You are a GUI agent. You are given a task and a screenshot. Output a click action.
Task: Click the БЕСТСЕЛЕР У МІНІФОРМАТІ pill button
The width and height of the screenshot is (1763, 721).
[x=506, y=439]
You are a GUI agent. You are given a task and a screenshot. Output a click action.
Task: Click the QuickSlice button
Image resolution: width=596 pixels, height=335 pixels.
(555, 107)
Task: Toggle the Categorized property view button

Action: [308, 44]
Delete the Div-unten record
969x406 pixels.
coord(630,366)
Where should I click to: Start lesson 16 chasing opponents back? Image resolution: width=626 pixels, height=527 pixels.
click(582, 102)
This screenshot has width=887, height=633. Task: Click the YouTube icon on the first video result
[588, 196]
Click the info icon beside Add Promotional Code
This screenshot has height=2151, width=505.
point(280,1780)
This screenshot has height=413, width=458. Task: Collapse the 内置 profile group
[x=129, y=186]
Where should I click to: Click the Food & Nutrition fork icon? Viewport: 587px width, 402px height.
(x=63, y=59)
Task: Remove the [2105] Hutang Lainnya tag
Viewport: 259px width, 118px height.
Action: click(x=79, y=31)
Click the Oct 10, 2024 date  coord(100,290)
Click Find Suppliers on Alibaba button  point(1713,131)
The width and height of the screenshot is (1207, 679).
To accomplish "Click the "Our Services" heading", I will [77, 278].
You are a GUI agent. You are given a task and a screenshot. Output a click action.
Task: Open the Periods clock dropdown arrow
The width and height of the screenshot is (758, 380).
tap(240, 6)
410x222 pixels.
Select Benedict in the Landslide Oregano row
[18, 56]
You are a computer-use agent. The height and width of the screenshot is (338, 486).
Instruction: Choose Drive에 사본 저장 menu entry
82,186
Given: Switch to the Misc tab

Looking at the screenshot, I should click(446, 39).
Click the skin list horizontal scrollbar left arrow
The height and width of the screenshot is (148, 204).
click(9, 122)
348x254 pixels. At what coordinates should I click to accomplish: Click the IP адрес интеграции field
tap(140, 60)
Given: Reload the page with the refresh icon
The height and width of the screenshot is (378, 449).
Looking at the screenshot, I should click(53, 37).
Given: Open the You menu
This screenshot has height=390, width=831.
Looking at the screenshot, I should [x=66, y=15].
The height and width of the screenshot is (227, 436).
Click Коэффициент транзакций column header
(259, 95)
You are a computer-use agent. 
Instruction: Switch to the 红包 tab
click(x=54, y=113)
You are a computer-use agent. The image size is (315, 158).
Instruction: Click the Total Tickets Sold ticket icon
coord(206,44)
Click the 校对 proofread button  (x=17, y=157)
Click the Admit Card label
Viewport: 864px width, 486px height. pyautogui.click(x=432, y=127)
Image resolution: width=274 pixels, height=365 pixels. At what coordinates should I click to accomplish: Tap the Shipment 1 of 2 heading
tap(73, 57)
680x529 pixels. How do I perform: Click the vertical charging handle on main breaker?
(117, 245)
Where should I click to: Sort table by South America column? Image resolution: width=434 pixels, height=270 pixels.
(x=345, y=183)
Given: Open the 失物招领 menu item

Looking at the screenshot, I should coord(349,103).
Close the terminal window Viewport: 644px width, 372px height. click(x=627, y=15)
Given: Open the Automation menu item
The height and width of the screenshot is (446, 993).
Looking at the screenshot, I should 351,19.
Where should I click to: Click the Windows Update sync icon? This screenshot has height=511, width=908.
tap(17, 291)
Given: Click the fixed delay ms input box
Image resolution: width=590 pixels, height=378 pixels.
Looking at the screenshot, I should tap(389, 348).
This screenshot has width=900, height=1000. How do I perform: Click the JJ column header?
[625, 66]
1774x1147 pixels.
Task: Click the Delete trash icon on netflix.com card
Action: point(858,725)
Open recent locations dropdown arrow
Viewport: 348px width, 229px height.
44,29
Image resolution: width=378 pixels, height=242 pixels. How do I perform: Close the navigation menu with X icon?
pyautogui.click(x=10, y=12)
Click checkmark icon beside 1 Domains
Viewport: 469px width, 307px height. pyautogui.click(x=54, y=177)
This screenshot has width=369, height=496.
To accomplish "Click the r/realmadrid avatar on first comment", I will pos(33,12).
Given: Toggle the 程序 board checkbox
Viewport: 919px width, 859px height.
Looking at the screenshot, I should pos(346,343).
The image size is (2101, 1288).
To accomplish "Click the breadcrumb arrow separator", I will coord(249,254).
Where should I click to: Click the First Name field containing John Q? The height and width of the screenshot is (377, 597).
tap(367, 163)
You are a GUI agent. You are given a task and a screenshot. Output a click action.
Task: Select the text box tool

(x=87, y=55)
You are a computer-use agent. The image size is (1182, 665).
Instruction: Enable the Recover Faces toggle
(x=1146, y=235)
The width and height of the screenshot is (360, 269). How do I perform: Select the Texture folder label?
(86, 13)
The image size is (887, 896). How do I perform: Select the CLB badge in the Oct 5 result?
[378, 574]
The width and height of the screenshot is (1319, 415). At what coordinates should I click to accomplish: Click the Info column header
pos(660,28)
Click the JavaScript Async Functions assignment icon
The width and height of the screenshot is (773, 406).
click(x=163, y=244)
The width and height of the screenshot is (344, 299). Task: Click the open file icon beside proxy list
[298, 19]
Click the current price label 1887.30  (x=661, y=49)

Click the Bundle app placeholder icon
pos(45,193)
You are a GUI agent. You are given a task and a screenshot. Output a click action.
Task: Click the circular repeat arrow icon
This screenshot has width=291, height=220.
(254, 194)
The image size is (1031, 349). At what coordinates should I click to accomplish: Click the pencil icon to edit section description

### Task statement
Reproduce the entire listing above verbatim, line for line.

### Task solution
You are a GUI agent. You are given a task and a screenshot. Output a click action.
Task: Click the БЕСТСЕЛЕР У МІНІФОРМАТІ pill button
The width and height of the screenshot is (1763, 721).
[x=506, y=439]
You are a GUI agent. You are given a task and a screenshot. Output a click action.
Task: Click the QuickSlice button
Image resolution: width=596 pixels, height=335 pixels.
(555, 107)
Task: Toggle the Categorized property view button

Action: [308, 44]
Delete the Div-unten record
969x406 pixels.
coord(630,366)
Where should I click to: Start lesson 16 chasing opponents back? Image resolution: width=626 pixels, height=527 pixels.
click(582, 102)
This screenshot has width=887, height=633. Task: Click the YouTube icon on the first video result
[588, 196]
Click the info icon beside Add Promotional Code
This screenshot has height=2151, width=505.
point(280,1780)
This screenshot has height=413, width=458. Task: Collapse the 内置 profile group
[x=129, y=186]
Where should I click to: Click the Food & Nutrition fork icon? Viewport: 587px width, 402px height.
(x=63, y=59)
Task: Remove the [2105] Hutang Lainnya tag
Viewport: 259px width, 118px height.
Action: click(x=79, y=31)
Click the Oct 10, 2024 date  coord(100,290)
Click Find Suppliers on Alibaba button  point(1713,131)
The width and height of the screenshot is (1207, 679).
To accomplish "Click the "Our Services" heading", I will [77, 278].
You are a GUI agent. You are given a task and a screenshot. Output a click action.
Task: Open the Periods clock dropdown arrow
The width and height of the screenshot is (758, 380).
tap(240, 6)
410x222 pixels.
Select Benedict in the Landslide Oregano row
[18, 56]
You are a computer-use agent. The height and width of the screenshot is (338, 486).
Instruction: Choose Drive에 사본 저장 menu entry
82,186
Given: Switch to the Misc tab

Looking at the screenshot, I should click(446, 39).
Click the skin list horizontal scrollbar left arrow
The height and width of the screenshot is (148, 204).
click(9, 122)
348x254 pixels. At what coordinates should I click to accomplish: Click the IP адрес интеграции field
tap(140, 60)
Given: Reload the page with the refresh icon
The height and width of the screenshot is (378, 449).
Looking at the screenshot, I should click(53, 37).
Given: Open the You menu
This screenshot has height=390, width=831.
Looking at the screenshot, I should [x=66, y=15].
The height and width of the screenshot is (227, 436).
Click Коэффициент транзакций column header
(259, 95)
You are a computer-use agent. 
Instruction: Switch to the 红包 tab
click(x=54, y=113)
You are a computer-use agent. The image size is (315, 158).
Instruction: Click the Total Tickets Sold ticket icon
coord(206,44)
Click the 校对 proofread button  (x=17, y=157)
Click the Admit Card label
Viewport: 864px width, 486px height. pyautogui.click(x=432, y=127)
Image resolution: width=274 pixels, height=365 pixels. At what coordinates should I click to accomplish: Tap the Shipment 1 of 2 heading
tap(73, 57)
680x529 pixels. How do I perform: Click the vertical charging handle on main breaker?
(117, 245)
Where should I click to: Sort table by South America column? Image resolution: width=434 pixels, height=270 pixels.
(x=345, y=183)
Given: Open the 失物招领 menu item

Looking at the screenshot, I should coord(349,103).
Close the terminal window Viewport: 644px width, 372px height. click(x=627, y=15)
Given: Open the Automation menu item
The height and width of the screenshot is (446, 993).
Looking at the screenshot, I should 351,19.
Where should I click to: Click the Windows Update sync icon? This screenshot has height=511, width=908.
tap(17, 291)
Given: Click the fixed delay ms input box
Image resolution: width=590 pixels, height=378 pixels.
Looking at the screenshot, I should tap(389, 348).
This screenshot has width=900, height=1000. How do I perform: Click the JJ column header?
[625, 66]
1774x1147 pixels.
Task: Click the Delete trash icon on netflix.com card
Action: point(858,725)
Open recent locations dropdown arrow
Viewport: 348px width, 229px height.
44,29
Image resolution: width=378 pixels, height=242 pixels. How do I perform: Close the navigation menu with X icon?
pyautogui.click(x=10, y=12)
Click checkmark icon beside 1 Domains
Viewport: 469px width, 307px height. pyautogui.click(x=54, y=177)
This screenshot has width=369, height=496.
To accomplish "Click the r/realmadrid avatar on first comment", I will pos(33,12).
Given: Toggle the 程序 board checkbox
Viewport: 919px width, 859px height.
Looking at the screenshot, I should pos(346,343).
The image size is (2101, 1288).
To accomplish "Click the breadcrumb arrow separator", I will coord(249,254).
Where should I click to: Click the First Name field containing John Q? The height and width of the screenshot is (377, 597).
tap(367, 163)
You are a GUI agent. You are given a task and a screenshot. Output a click action.
Task: Select the text box tool

(x=87, y=55)
You are a computer-use agent. The image size is (1182, 665).
Instruction: Enable the Recover Faces toggle
(x=1146, y=235)
The width and height of the screenshot is (360, 269). How do I perform: Select the Texture folder label?
(86, 13)
The image size is (887, 896). How do I perform: Select the CLB badge in the Oct 5 result?
[378, 574]
The width and height of the screenshot is (1319, 415). At what coordinates should I click to accomplish: Click the Info column header
pos(660,28)
Click the JavaScript Async Functions assignment icon
The width and height of the screenshot is (773, 406).
click(x=163, y=244)
The width and height of the screenshot is (344, 299). Task: Click the open file icon beside proxy list
[298, 19]
Click the current price label 1887.30  (x=661, y=49)

Click the Bundle app placeholder icon
pos(45,193)
You are a GUI agent. You are given a task and a screenshot. Output a click action.
Task: Click the circular repeat arrow icon
This screenshot has width=291, height=220.
(254, 194)
The image size is (1031, 349). At what coordinates should I click to accomplish: Click the pencil icon to edit section description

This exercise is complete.